## Screenshot grounding data
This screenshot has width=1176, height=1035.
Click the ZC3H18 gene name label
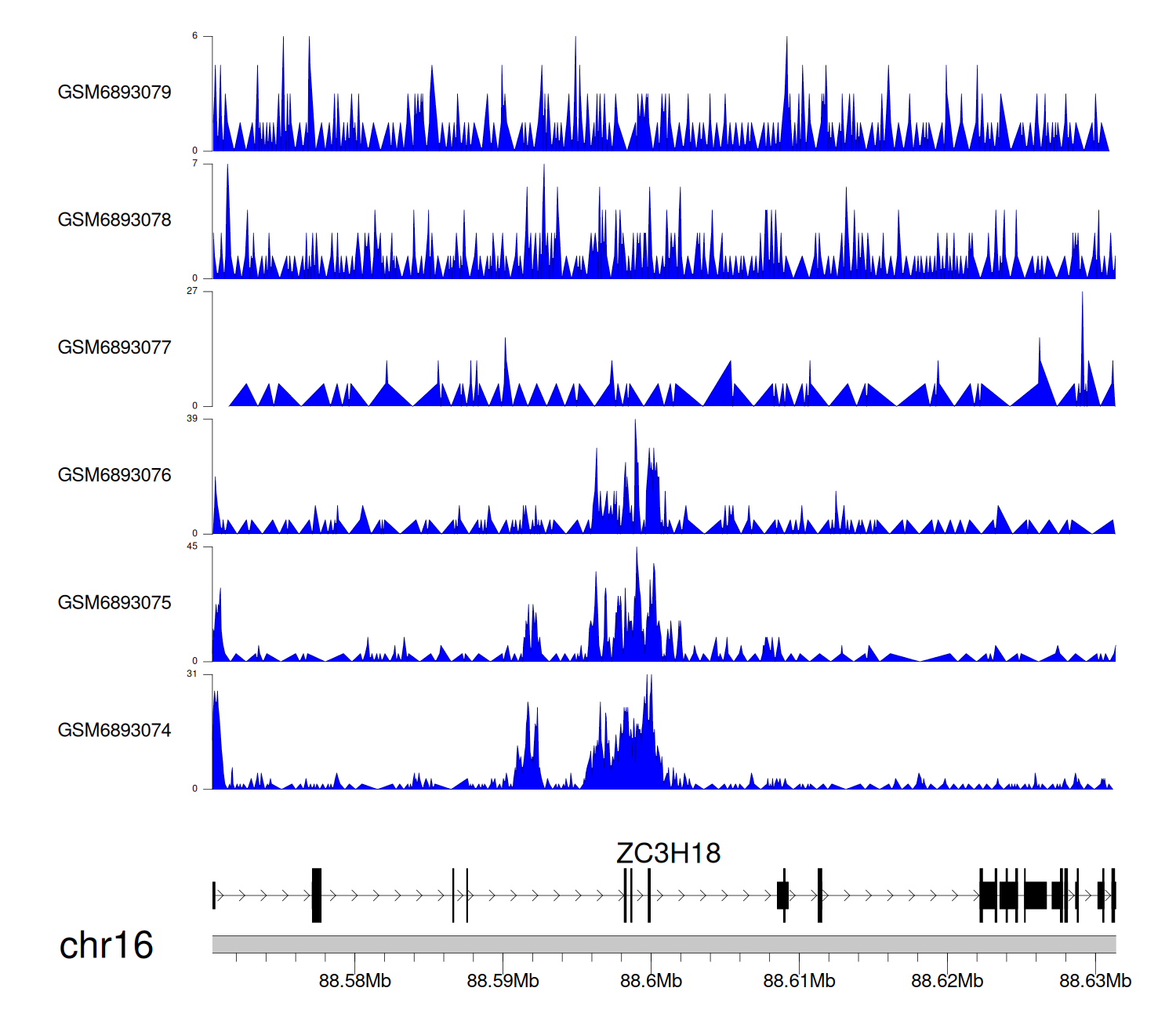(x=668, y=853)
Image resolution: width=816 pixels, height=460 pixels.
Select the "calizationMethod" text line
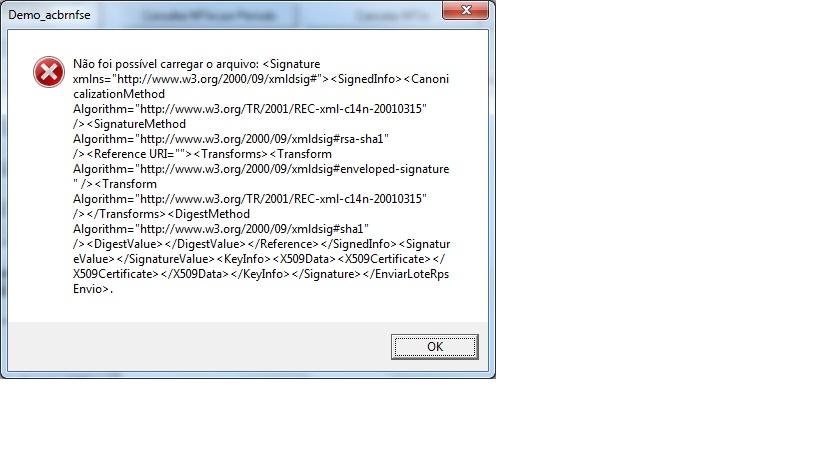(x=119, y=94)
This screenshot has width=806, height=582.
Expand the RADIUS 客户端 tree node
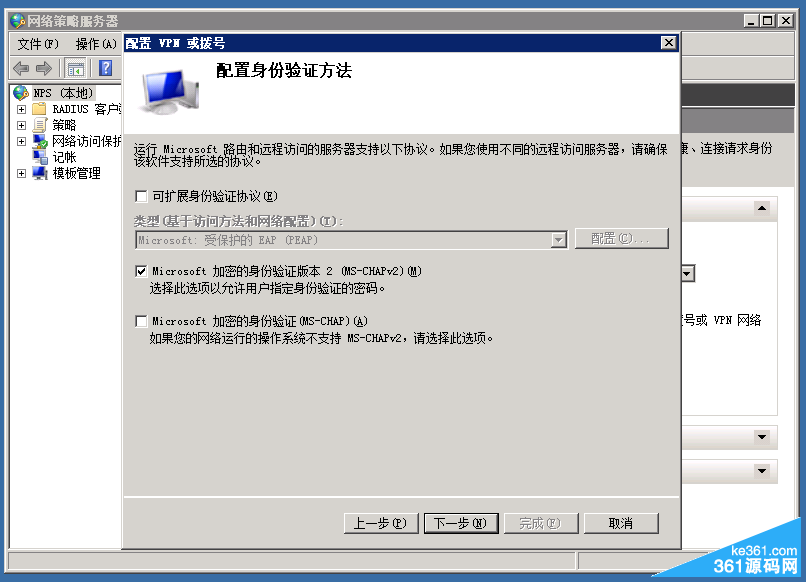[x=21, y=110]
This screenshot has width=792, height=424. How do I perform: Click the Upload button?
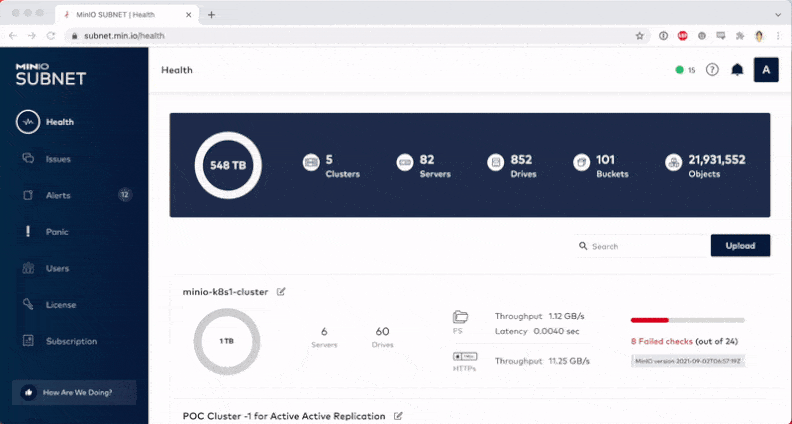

## HOW TO COMPLETE THIS TASK
Without copying any picture, repeat all of the entries exactly.

## RESPONSE TO THIS EXERCISE
This screenshot has width=1176, height=1035.
Click the ZC3H18 gene name label
(x=668, y=853)
Image resolution: width=816 pixels, height=460 pixels.
Select the "calizationMethod" text line
(x=119, y=94)
This screenshot has width=806, height=582.
Expand the RADIUS 客户端 tree node
[x=21, y=110]
This screenshot has width=792, height=424. How do I perform: Click the Upload button?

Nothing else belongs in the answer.